«12 июня 2017-го я пошел на Пушкинскую. И страшно удивился, потому что не встретил там ни одного знакомого. Никого из тех, с кем мы всегда выходили. Всё по-другому. Все ребята действительно молодые. С хорошими лицами», – рассказывал журналист Андрей Лошак Катерине Гордеевой весной 2018 г. К тому моменту волна протестов 2011-2012 гг. давно утихла. Алексей Навальный, запустив президентскую кампанию, смог вызвать небывалый подъём политической активности, сумел воодушевить тысячи молодых людей со всей страны. Лошак снял 5-серийный фильм об этих активистах. 21 марта он поговорил с гостями Reforum Space Tbilisi о своих героях, о роли Навального и его кампании, о том, почему не получилось – и почему, несмотря ни на что, от России нельзя отворачиваться.
«Рецензенты отмечали, что сериал вызвал у зрителей среднего возраста надежду на будущее, которое может обеспечить подобная героям сериала молодёжь», – лаконично сообщает «Википедия». «Задержания, приключения, витиеватость событий, беспределов и личностных переворотов воспринимается в нашем возрасте трепетно. Это будет на всю жизнь… Если постараться, всё красиво сделать, можно победить тогда. Победа неизбежна, это факт», – говорит один из героев фильма Егор Чернюк, координатор штаба Навального в Калининграде.
Разговор начался с воспоминаний о протестах 2011-2012 гг. и о том, почему они так быстро пошли на спад: «Это был спонтанный взрыв, к которому никто не был готов, – говорит Андрей Лошак. – Причиной была рокировка и выборы в Госдуму.
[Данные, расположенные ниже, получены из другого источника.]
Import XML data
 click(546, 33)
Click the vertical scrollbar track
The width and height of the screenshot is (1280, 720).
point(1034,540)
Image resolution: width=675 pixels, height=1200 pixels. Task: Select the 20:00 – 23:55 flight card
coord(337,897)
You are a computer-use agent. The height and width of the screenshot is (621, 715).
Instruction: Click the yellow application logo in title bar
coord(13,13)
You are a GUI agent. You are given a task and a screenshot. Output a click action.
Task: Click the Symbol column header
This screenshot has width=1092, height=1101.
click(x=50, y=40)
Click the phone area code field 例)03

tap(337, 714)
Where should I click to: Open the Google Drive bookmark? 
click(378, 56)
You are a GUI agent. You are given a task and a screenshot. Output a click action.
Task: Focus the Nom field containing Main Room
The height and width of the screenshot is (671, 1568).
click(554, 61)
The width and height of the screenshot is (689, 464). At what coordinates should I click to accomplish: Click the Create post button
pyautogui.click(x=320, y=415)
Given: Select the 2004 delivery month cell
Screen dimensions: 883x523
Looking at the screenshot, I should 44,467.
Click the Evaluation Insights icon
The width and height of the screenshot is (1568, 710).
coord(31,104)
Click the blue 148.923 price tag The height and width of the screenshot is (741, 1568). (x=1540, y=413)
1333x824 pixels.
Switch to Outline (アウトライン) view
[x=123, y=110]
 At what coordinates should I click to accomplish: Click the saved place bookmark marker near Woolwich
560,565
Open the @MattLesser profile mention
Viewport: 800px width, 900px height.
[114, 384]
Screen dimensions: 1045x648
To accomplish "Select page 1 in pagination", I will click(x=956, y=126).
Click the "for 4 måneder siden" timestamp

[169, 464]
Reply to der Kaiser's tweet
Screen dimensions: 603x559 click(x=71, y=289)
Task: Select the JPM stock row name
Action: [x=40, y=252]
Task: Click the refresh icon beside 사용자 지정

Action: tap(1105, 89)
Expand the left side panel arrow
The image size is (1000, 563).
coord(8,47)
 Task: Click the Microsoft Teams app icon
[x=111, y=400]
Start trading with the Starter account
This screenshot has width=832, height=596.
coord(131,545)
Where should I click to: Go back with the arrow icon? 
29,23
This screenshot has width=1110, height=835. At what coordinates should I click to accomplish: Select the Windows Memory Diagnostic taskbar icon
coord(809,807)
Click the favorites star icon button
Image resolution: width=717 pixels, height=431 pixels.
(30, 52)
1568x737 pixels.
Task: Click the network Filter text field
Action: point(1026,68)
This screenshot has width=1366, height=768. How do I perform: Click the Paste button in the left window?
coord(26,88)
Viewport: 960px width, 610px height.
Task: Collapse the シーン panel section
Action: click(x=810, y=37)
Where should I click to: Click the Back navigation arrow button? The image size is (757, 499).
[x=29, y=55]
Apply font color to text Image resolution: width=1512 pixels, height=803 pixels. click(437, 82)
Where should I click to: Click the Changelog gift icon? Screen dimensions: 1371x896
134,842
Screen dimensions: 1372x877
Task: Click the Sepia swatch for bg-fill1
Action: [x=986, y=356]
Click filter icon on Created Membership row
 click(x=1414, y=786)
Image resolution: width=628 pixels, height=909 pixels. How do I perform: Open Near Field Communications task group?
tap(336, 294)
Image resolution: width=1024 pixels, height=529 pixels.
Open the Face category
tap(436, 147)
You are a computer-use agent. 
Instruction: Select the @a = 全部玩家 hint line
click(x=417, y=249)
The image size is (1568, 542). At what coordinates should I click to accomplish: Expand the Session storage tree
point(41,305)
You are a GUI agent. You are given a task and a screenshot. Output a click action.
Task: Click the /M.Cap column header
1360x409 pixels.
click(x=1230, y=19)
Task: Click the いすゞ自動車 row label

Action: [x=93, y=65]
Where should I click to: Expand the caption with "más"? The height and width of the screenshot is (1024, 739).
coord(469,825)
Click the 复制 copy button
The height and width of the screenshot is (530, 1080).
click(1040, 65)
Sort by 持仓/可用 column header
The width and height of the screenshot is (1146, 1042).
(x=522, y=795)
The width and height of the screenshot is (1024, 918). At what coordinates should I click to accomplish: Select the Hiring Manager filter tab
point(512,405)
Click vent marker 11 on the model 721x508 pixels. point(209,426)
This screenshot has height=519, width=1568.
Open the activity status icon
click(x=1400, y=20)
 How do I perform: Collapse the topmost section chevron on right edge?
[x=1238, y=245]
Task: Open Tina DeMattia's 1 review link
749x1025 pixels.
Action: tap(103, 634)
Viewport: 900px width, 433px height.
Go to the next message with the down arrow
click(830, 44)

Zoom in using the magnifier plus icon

Медведев дал ложное ощущение, что Россия встала на модернизационный путь развития, многие в это поверили, и для них было шоком, что это был простой договорняк». Десятки тысяч людей вышли на улицу, но протест был эмоциональным, не было политических структур, альтернативного кандидата. Возмущение без конструктивной повестки было легко разгромить, что власть и сделала. Болотное дело напугало тех, кто был готов выходить и дальше. Протестующие ушли в частную жизнь, приняли новые правила.
А потом появился Навальный и сумел построить партию с огромной сетью региональных штабов и 190 000 волонтёров. «Его отчаянная попытка участвовать в президентских выборах стала для меня неожиданной историей. Открыв за год до кампании YouTube-канал, он сумел воодушевить, зарядить молодёжь. Это было новое чудо. Когда ровно шесть лет назад вышел фильм “Он вам не Димон”, обнаружилось, что существует огромное количество рассерженных молодых людей, готовых участвовать в политике. С 2012 года протестное движение сходило на нет, и молодёжи приходило всё меньше – и вдруг выяснилось, что школота хочет перемен. Появился человек, который взял на себя ответственность, выразил готовность быть их представителем в политике. Это было невероятно».
Решение снимать фильм об этих ребятах Андрей называет своим гражданским долгом: «Это был великолепный год, лучшее, что с политической точки зрения было в России – кампания “кандидата, которого не было”. Я ставил задачу поучаствовать в этой раскачке общественного мнения, чтоб как можно больше людей в это поверило и попробовало принять участие. Но ничего не получилось. Большинство населения, в том числе люди моего круга, всё равно остались в позиции наблюдателя. Это не вдохновило их на активное участие. Последней вишенкой было включение в президентскую кампанию Ксении Собчак, многие мои друзья пришли работать к ней в штаб, причём за деньги. Меня это добило».
«Думаю, Алексей был шансом России мобилизоваться вокруг его фигуры, попытаться его протолкнуть или хотя бы объединиться в большое движение. Но этого не произошло, несмотря на титанические движения его и его команды. Дальше пошло по ниспадающей. Система становилась всё более репрессивной, внутри неё всё сложнее становилось что-то делать. Потом была попытка убийства и жертвоприношение Навального, которое тоже никто особо не оценил. И теперь мы там, где находимся». После того, как всё, связанное с именем Навального, объявили экстремистским, большинство героев фильма Андрея уехали из России. Сам Навальный в тюрьме, заниматься политической работой внутри России невероятно опасно и требует героизма, на который способны единицы.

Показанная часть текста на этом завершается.